Interview mit Monika Liesenfeld

Wettkämpfe aus psychologischer Sicht

 

Zur Person

Monika Liesenfeld studierte Sportwissenschaften an der Deutschen Sporthochschule Köln und Psychologie an der Rheinischen-Friedrich-Wilhelms-Universität Bonn. Sie ist hypnosystemische Beraterin und systemische Therapeutin. Seit 2005 ist sie Sportpsychologin am Olympiastützpunkt Berlin (OSP).

Frau Liesenfeld, welche Bedeutung haben aus psychologischer Sicht Wettkämpfe für Sportler? *

Wettkämpfe haben eine sehr große Bedeutung für Sportler, besonders für Leistungssportler. Sie wollen sich messen, wollen sehen, wo siestehen und wollen ein Feedback zu ihrer Leistung. Aber es gibt hier auch Unterschiede. Es gibt aus psychologischer Sicht Differenzierungen bei Wettkämpfen, wenn man zum Beispiel von der Motivation spricht, die dahintersteht. Sportler können leistungsmotiviert, machtmotiviert oder anschlussmotiviert sein. Da hat die einzelne Motivation für den Wettkampf schon eine hohe Bedeutung. Sportler möchten im Wettkampf zeigen, was sie können und auch im Vergleich mit anderen wissen, wo sie stehen. Die Frage ist auch, welcher Anreiz hinter dem Sport steckt. Bei einem Tätigkeitsanreiz mache ich Sport, weil mir die Bewegung Spaß macht, bei einem Zweckanreiz mache ich es wegen meiner Gesundheit und des Wohlbefindens oder weil ich meine Leistung zeigen will.
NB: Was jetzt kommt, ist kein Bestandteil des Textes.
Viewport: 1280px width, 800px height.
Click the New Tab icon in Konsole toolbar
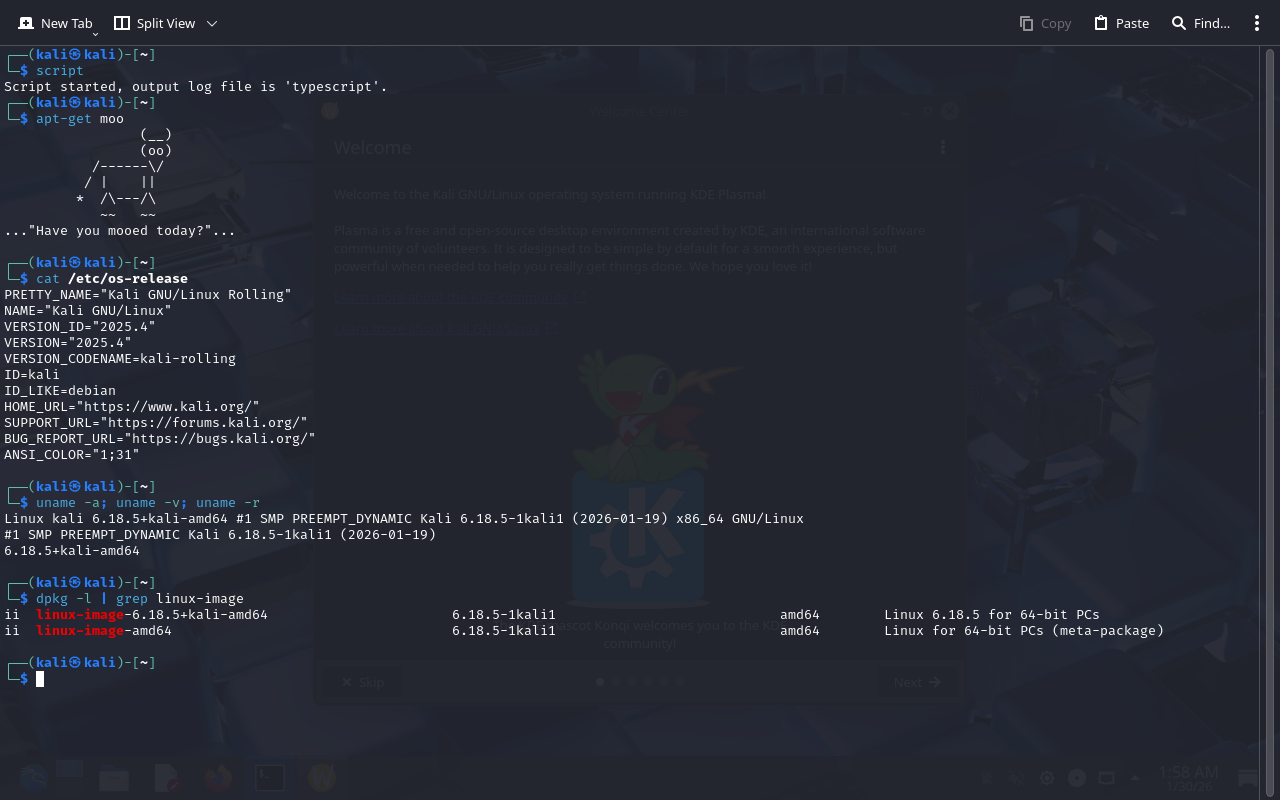[26, 23]
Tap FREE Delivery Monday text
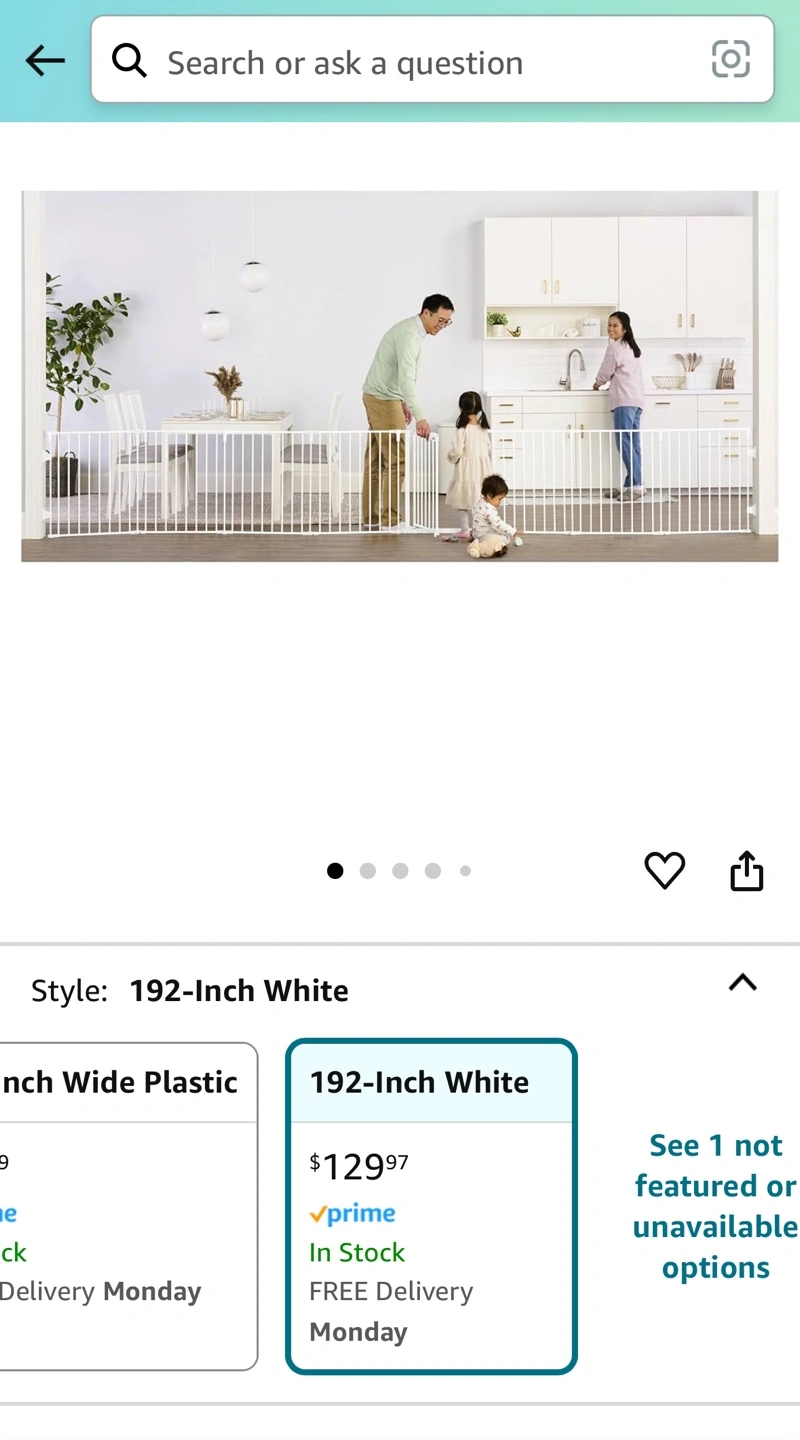800x1440 pixels. 391,1311
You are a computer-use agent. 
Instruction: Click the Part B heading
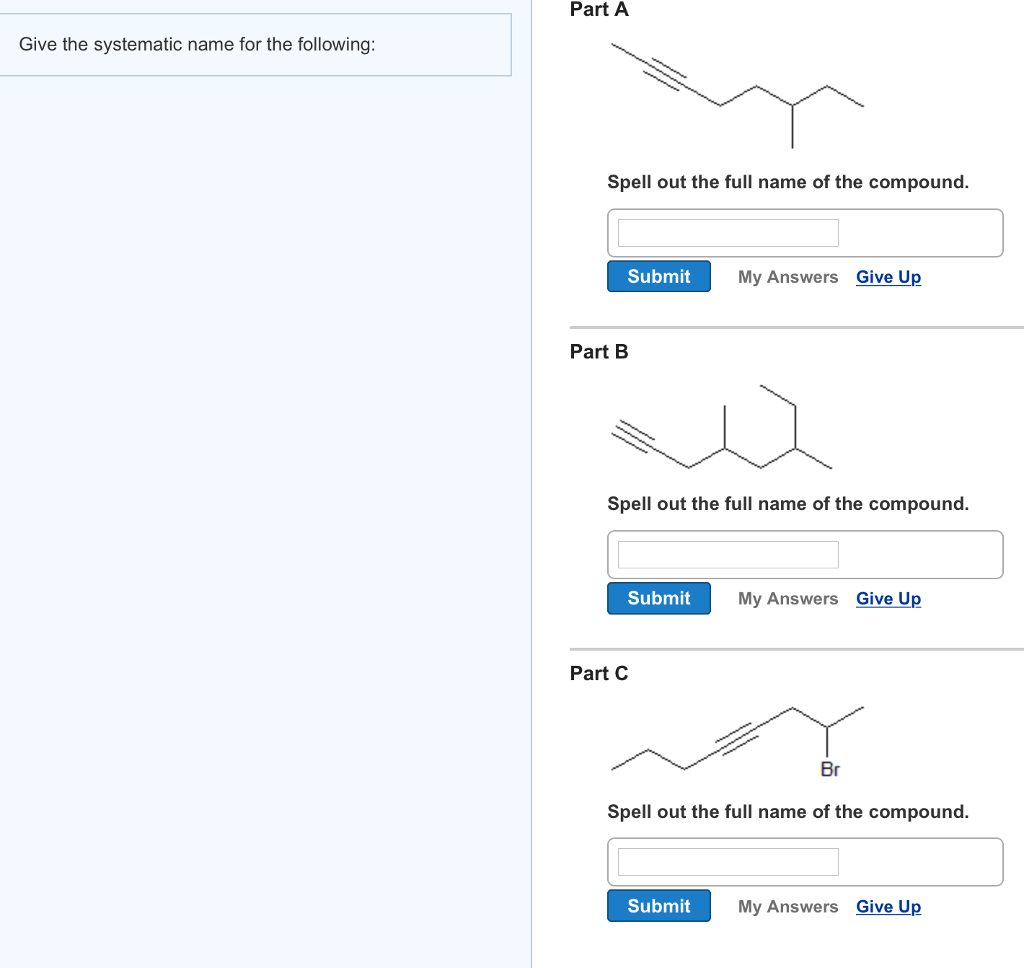tap(598, 351)
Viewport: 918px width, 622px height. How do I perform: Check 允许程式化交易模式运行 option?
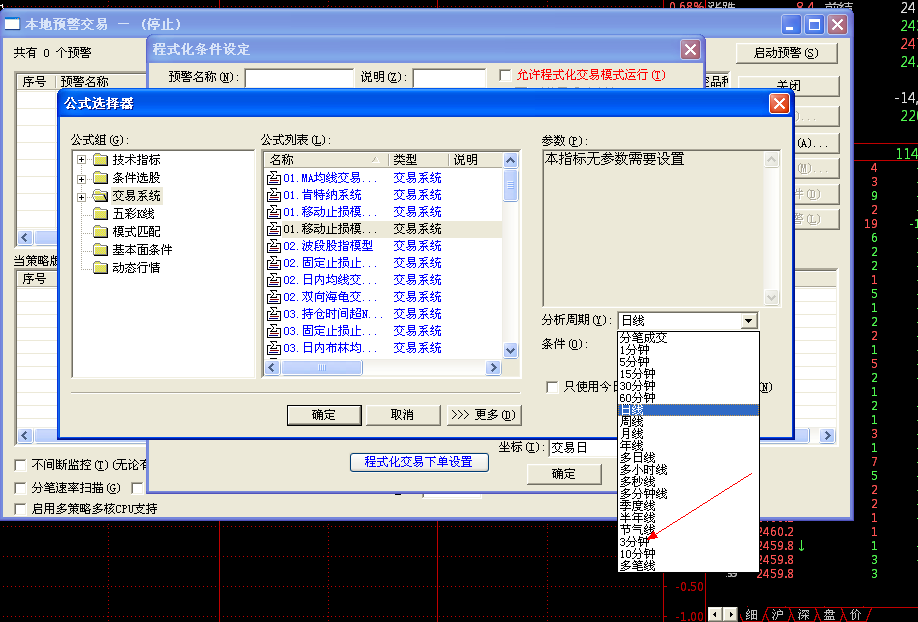[505, 76]
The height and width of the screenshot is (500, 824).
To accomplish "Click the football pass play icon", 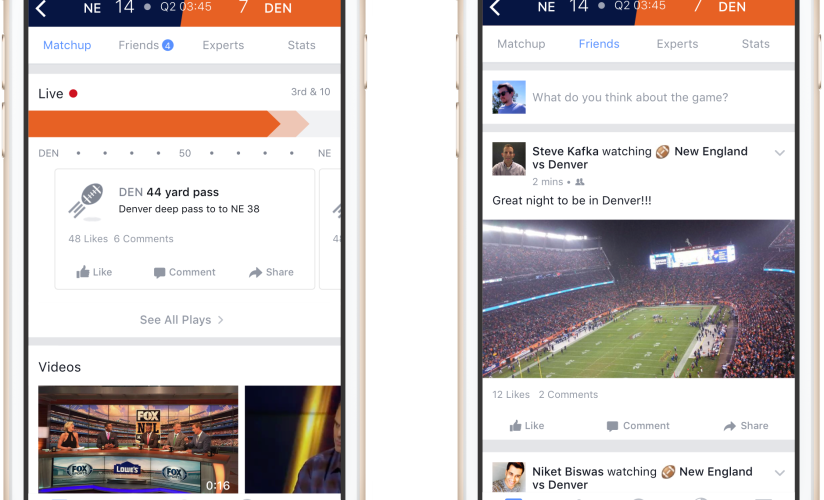I will coord(86,201).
Sind Wettkämpfe nur etwas für ehrgeizige Leute?

So pauschal würde ich das nicht sagen. Natürlich braucht man einen gewissen Ehrgeiz und gewisse Anreize für seine Tätigkeiten. Bei einer Leistungsmotivation zum Beispiel möchte ich etwas zeigen. Und einen gewissen Ehrgeiz habe ich natürlich, wenn ich Wettkämpfe mache. Warum soll ich mir das antun, wenn es mir keinen Spaß macht. In der Regel sind Sportler ehrgeizig, haben ihre Leistungsmotivation und wollen ihre Ziele erreichen. Ich habe aber auch Athleten, die mögen das Training, weil es Spaß macht, und sie wollen sich gar nicht in Wettkämpfen messen. Sie machen den Sport für sich und wegen der Leistungsverbesserung.
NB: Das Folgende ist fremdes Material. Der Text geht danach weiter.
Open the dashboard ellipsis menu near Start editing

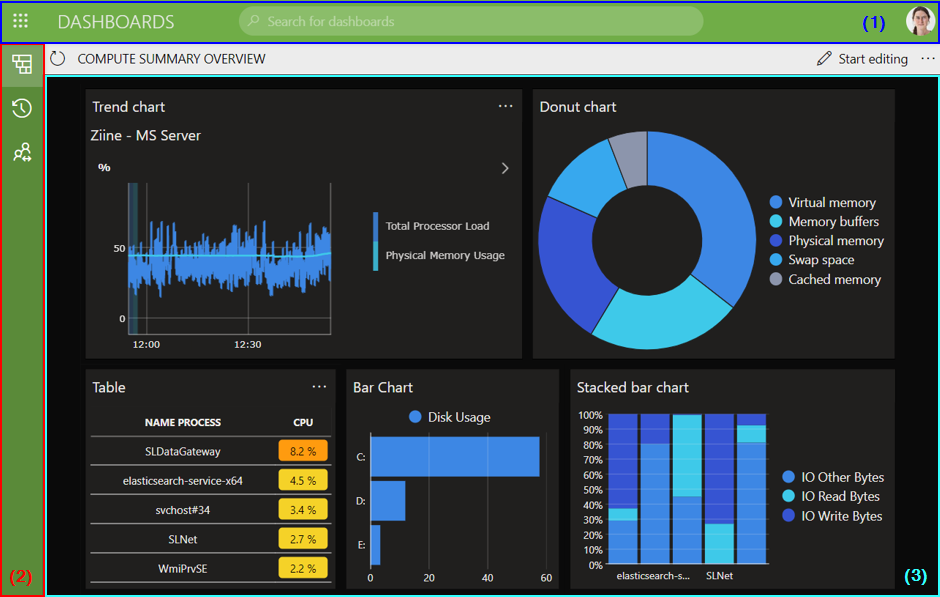pos(928,58)
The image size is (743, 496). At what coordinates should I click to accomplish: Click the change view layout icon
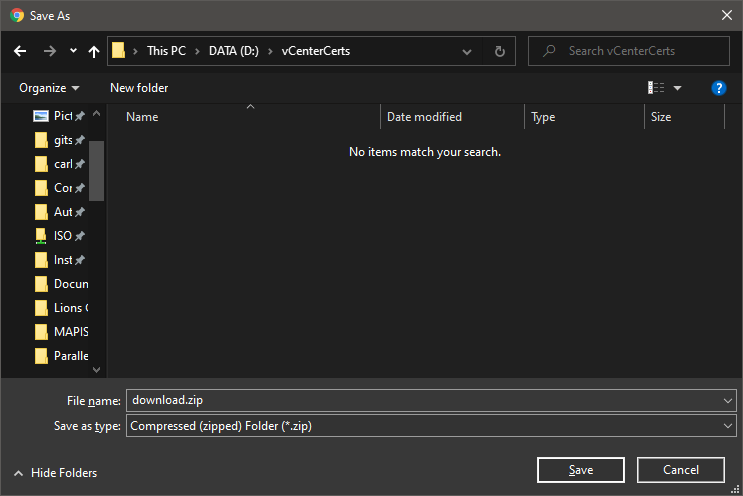pos(656,88)
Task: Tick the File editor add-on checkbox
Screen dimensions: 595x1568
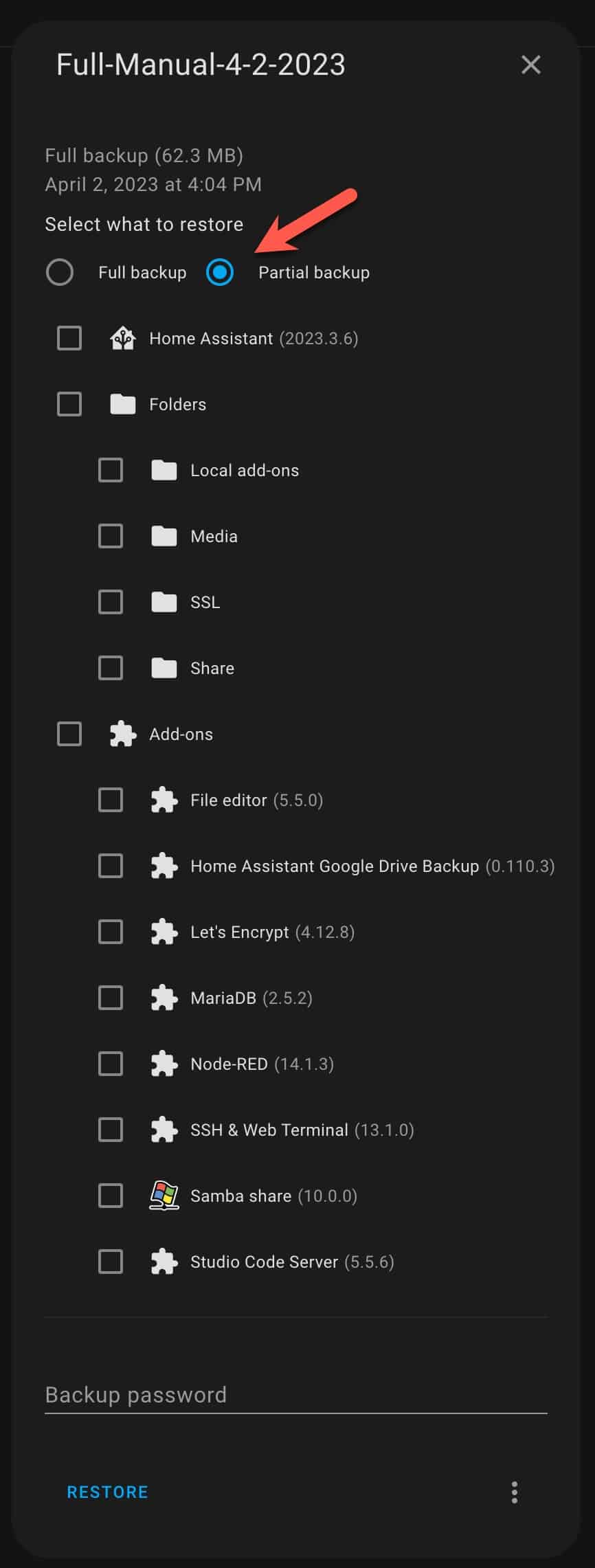Action: (x=111, y=800)
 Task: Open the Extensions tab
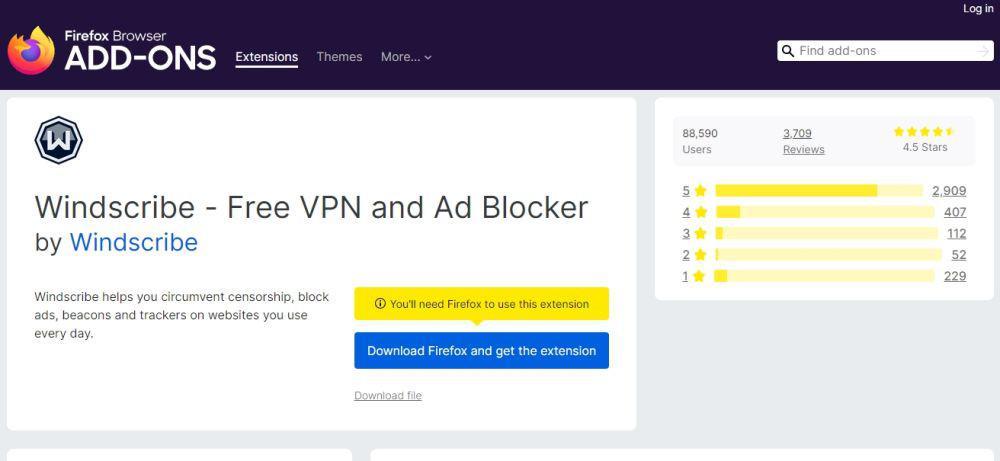click(x=267, y=57)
Inwiefern ist es für Sportler wichtig, den persönlichen Erfolg im Wettkampf zu messen?

Das ist auch ein wichtiger Aspekt. Beim persönlichen Erfolg unterscheiden wir einen intra-individuellen Vergleich, also ich vergleiche meine Leistung mit mir selber, und einen inter-individuellen Vergleich, bei dem ich meine Leistung mit anderen vergleiche. Ganz häufig arbeite ich mit Athleten, die erstmal in ihrem persönlichen Vergleich bleiben. Also: wie kann ich an mir arbeiten und meine eigene Leistung verbessern. Wenn ich zu früh in den Vergleich mit anderen gehe, kann das unglaublichen Druck auslösen. Und wenn ich nur ergebnis- oder vergleichsfixiert bin, kann das zu Frustrationen und Misserfolg führen. Insofern ist es etwas anderes, meinen persönlichen Erfolg im Wettkampf zu messen und meine Leistung mit meiner vorherigen zu vergleichen, als wenn ich mich nur mit anderen vergleiche. Letztendlich brauchen Leistungssportler beides – das Leistungsmessen mit sich selber und mit anderen.


Wie wichtig sind Wettkämpfe für die Persönlichkeitsentwicklung von Kindern?

Das ist eine ganz spannende Frage, bei der die Meinungen auseinandergehen. Aus meiner Sicht sind Wettkämpfe auch für Kinder wichtig. Kinder wollen sich messen, haben eine natürliche Neugierde. Aber Wettkämpfe darf es für Kinder nicht zu früh mit einer reinen Leistungsorientierung geben. Bei dieser zählen natürlich der Vergleich, das Ergebnis, das Gewinnen und ich „bestrafe“ letztendlich Fehler. Dagegen stehen bei einer Aufgabenorientierung eher das Lernen im Mittelpunkt und die Entwicklung von Fertigkeiten sowie die individuelle Leistungsverbesserung. Das ist bei Kindern immens wichtig und ermöglicht ein größeres Engagement und einen besseren Lerneffekt. Was aber nicht heißt, dass Kinder keine Wettkämpfe bestreiten sollen.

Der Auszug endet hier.